Why We Must Have Testing

By Rod Paige

Sunday, May 13, 2001; Page B07

Anyone who opposes annual testing of children is an apologist for a broken system of education that dismisses certain children and classes of children as unteachable. The time has come for an end to the excuses, for the sake of the system and the children trapped inside.

Both the system and the children need reform. That is why President Bush's plan is based on the premise that every child can learn, and why it sets as its goal that no child will be left behind. The president would eliminate the excuses and the exemptions that have kept us from measuring the progress of the "hard to teach" -- education shorthand for economically disadvantaged, limited-English-proficiency and special education students.

The centerpiece of the president's "No Child Left Behind" plan is a system of high standards, annual testing against those standards of every child in third through eighth grade, and a system of accountability that makes schools responsible for results.

Those who say this will result in a system in which teachers simply teach to the test don't understand the plan. A good test -- the kind the president and I support -- is aligned with the curriculum so that schools know whether children are actually learning the material that their states have decided a child should know. In such an aligned system, testing is a part of teaching.

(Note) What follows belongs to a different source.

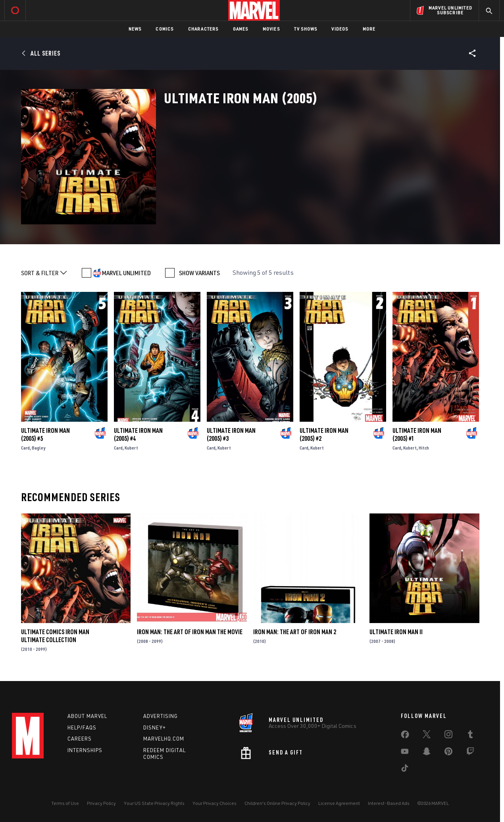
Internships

And when you test, you also give irrefutable and invaluable information on student progress to parents, teachers, administrators, community members and policymakers. By making the results visible, you give each of these stakeholders a powerful incentive for change where the results aren't good enough, and for recognition and growth where the results meet and exceed our standards. Without those results, all those who care deeply about the success of our schools and our students would persist in the hopeful but misguided belief that everyone and every school is making progress.

We cannot be afraid to test and teach the children who need assistance the most, and we must not deprive them and their parents and teachers of the measure of their progress. These are the children to whom the federal government owes a special responsibility.

I know for a fact that good testing works to improve student performance -- especially among the "hard to teach." I saw it happen in Houston, where I was superintendent of schools. Between 1995 and 2000, the number of children in that large urban school district who passed the Texas exit-level exam increased almost two-fold -- from 37 percent to 73 percent.

Nationally, record high levels of spending by the federal government have failed to improve student performance. The time has come for meaningful change across the country, and that means annual assessment and accountability for every child and every school. The opponents of testing would have us cling to the status quo, and I have yet to hear an argument in favor of that.

The writer is U.S. secretary of education.